Model of the US Economy: CointegratedVARModelHandbook
Model of the US Economy: CointegratedVARModelHandbook
Hi Tom,
I'd like to build a model of the US Economy using the methodology as implemented: Handbook Cointegrated VAR Model,
https://estima.com/catsinfo.shtml, but unfortunately as I do not have CATS to test for cointegration I can use: https://estima.com/webhelp/topics/johmleprocedure.html, instead?
The aim being: quarterly (updated monthly) forecasts with fan charts and bootstrapped, for k variables representative of the US economy as those used by the MPC and/or chosen from https://tradingeconomics.com/united-states/indicators
(i) The choice of variables k is all-important (there's no theory) - any advice on those e.g. how many and which ones?
(ii) Largest lag length can be calculated from @VARLagSelect.
Using @BJTRANS, and various tests for (non-)stationarity @DFUNIT and @KPSS, I may get a system which will be a mixture of each variable having different transformations: none/log/sqrt, and some variables being I(1) others I(0).

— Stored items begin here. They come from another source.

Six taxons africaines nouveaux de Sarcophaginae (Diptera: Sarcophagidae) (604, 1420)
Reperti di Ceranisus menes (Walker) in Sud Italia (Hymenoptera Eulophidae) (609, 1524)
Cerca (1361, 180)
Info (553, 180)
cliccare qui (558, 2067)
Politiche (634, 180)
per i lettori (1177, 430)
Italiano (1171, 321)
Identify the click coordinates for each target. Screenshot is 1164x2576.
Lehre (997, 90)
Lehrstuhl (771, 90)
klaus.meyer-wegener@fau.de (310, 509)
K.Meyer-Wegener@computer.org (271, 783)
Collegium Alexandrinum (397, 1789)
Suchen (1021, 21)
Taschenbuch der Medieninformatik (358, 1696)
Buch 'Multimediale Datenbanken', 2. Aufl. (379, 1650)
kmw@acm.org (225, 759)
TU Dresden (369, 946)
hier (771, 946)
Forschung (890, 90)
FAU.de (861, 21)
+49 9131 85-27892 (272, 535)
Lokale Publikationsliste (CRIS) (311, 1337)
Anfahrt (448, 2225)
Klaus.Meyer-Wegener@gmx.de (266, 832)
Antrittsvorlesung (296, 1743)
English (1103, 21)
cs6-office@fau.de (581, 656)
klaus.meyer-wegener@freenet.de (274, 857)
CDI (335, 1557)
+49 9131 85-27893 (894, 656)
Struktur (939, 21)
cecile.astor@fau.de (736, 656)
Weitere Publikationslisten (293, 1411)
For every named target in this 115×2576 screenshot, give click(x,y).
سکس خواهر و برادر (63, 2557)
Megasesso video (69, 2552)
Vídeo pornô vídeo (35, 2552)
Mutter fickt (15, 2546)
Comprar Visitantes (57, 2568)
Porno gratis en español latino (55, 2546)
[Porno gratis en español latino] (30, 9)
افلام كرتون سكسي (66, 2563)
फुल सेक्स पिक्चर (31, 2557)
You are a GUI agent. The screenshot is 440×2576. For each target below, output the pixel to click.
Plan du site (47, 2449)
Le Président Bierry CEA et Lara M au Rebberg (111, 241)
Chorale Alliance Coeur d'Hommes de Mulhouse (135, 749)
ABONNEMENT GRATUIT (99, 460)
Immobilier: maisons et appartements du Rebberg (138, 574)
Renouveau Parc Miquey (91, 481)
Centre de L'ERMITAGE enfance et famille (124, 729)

(a) Does it make sense to transform e.g. FEDFUNDS using sqrt?
(b) Can I use I(1) and I(0) variables and model as a cointegrated VAR i.e. VECM? How would I(0) variables be handled in the modelling procedure e.g. do I include the I(0) with the I(1) in @JOHMLE, what about in SYSTEM?
(c) Can I calculate the inverse roots of the characteristic equations for a VAR and VECM, as in univariate ARIMA modelling?
(d) What do the eigenvalues represent in a cointegrated VAR? Do they represent the equivalent of (inverse) roots as in the univariate case?
(e) In RATS to compute fitted values I can SET fitted(k) = series(k) - resids(k) for each of the k variables, but why is PRJ not applicable to SYSTEM?
thanks,
Amarjit
I'd like to build a model of the US Economy using the methodology as implemented: Handbook Cointegrated VAR Model,
https://estima.com/catsinfo.shtml, but unfortunately as I do not have CATS to test for cointegration I can use: https://estima.com/webhelp/topics/johmleprocedure.html, instead?
The aim being: quarterly (updated monthly) forecasts with fan charts and bootstrapped, for k variables representative of the US economy as those used by the MPC and/or chosen from https://tradingeconomics.com/united-states/indicators
(i) The choice of variables k is all-important (there's no theory) - any advice on those e.g. how many and which ones?
(ii) Largest lag length can be calculated from @VARLagSelect.
Using @BJTRANS, and various tests for (non-)stationarity @DFUNIT and @KPSS, I may get a system which will be a mixture of each variable having different transformations: none/log/sqrt, and some variables being I(1) others I(0).
(a) Does it make sense to transform e.g. FEDFUNDS using sqrt?
(b) Can I use I(1) and I(0) variables and model as a cointegrated VAR i.e. VECM? How would I(0) variables be handled in the modelling procedure e.g. do I include the I(0) with the I(1) in @JOHMLE, what about in SYSTEM?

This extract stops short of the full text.